Crown Lands Act 1702
- Parliament of England
- Long title: An Act for the better Support of Her Majesties Houshold and of the Honour and Dignity of the Crown.
- Citation: 1 Ann. c. 1; 1 Ann. St. 1. c. 7;
- Territorial extent: England and Wales

Dates
- Royal assent: 30 March 1702
- Commencement: 9 March 1702

Other legislation
- Amended by: Duchy of Lancaster Act 1779; Crown Private Estates Act 1862; Statute Law Revision Act 1867; Short Titles Act 1896; Duchy of Lancaster Act 1920; Statute Law Revision Act 1948; Crown Estate Act 1961; Post Office Act 1969; Crown Agents Act 1979; Duchy of Lancaster Act 1988; Land at Palace Avenue, Kensington (Acquisition of Freehold) Act 2002; Kew Gardens (Leases) Act 2019;

Status: Amended

Text of statute as originally enacted

Revised text of statute as amended

Text of the Crown Lands Act 1702 as in force today (including any amendments) within the United Kingdom, from legislation.gov.uk.

= Crown Lands Act 1702 =

Act of the Parliament of England

The Crown Lands Act 1702 (1 Ann. c. 1) is an act of the Parliament of England, originally entitled An Act for the better Support of Her Majesties Houshold and of the Honour and Dignity of the Crown.

== Provisions ==
The act allowed the monarch to only receive the income from the Duchy of Lancaster and not the capital. The legislation has been amended, so that the Duchy has been removed from the legislation.

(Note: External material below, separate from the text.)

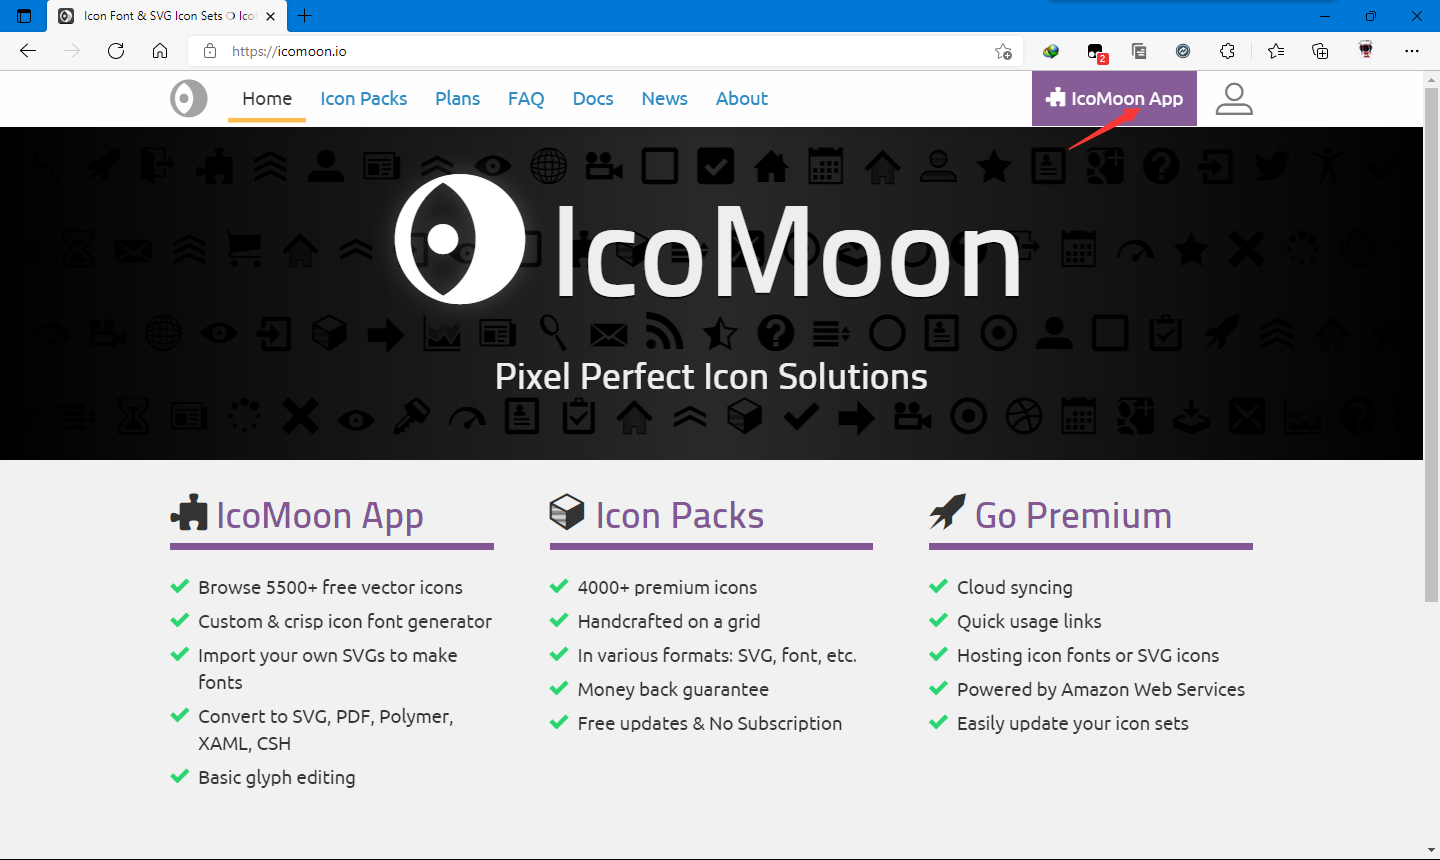Open a new browser tab
This screenshot has height=860, width=1440.
305,16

As of 2025, the act is still partly in force in England and Wales.

== Subsequent developments ==
Sections 1 to 4 of the act were repealed by section 1 of, and the schedule to, the Statute Law Revision Act 1867 (30 & 31 Vict. c. 59)

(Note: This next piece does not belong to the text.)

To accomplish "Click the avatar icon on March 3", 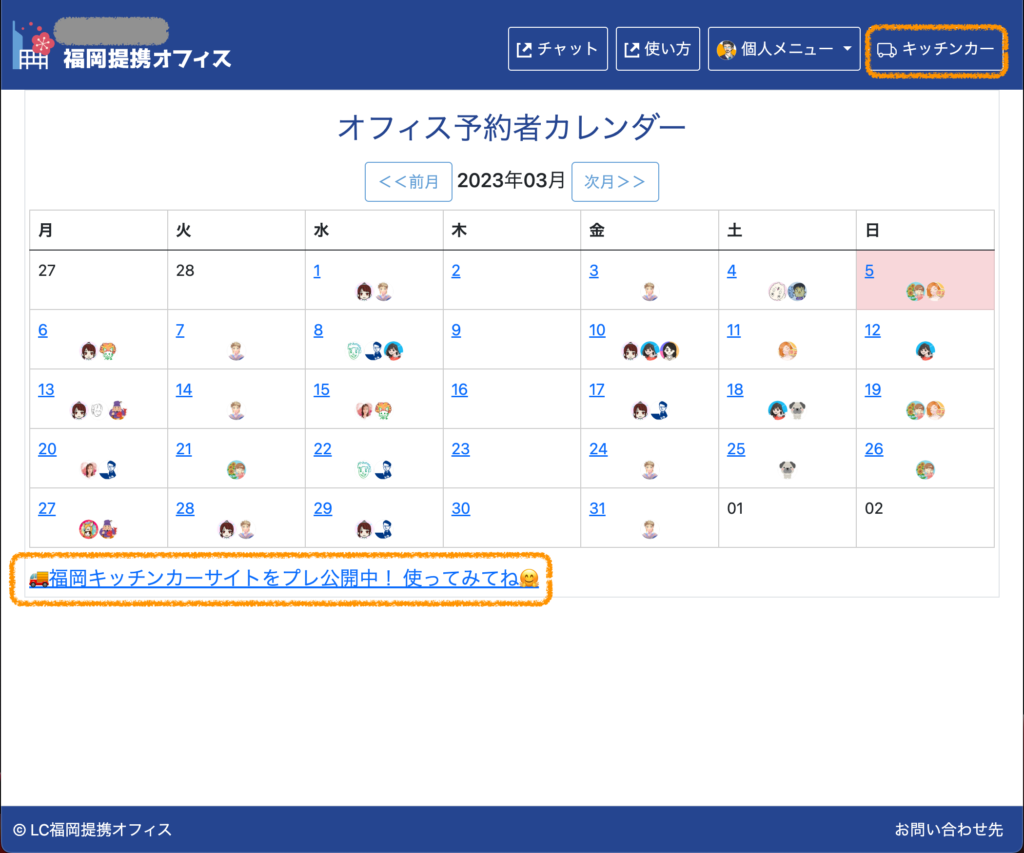I will click(x=650, y=291).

Sections 6 and 8 of the act were repealed by section 1 of, and the first schedule to, the Statute Law Revision Act 1948 (11 & 12 Geo. 6. c. 62).

In the Republic of Ireland the act was repealed by sections 2(1) and 3(1) of, and part 2 of schedule 2 to, the Statute Law Revision Act 2007.

The Land at Palace Avenue, Kensington (Acquisition of Freehold) Act 2002 amended the legislation so that land at Kensington Palace could be sold off.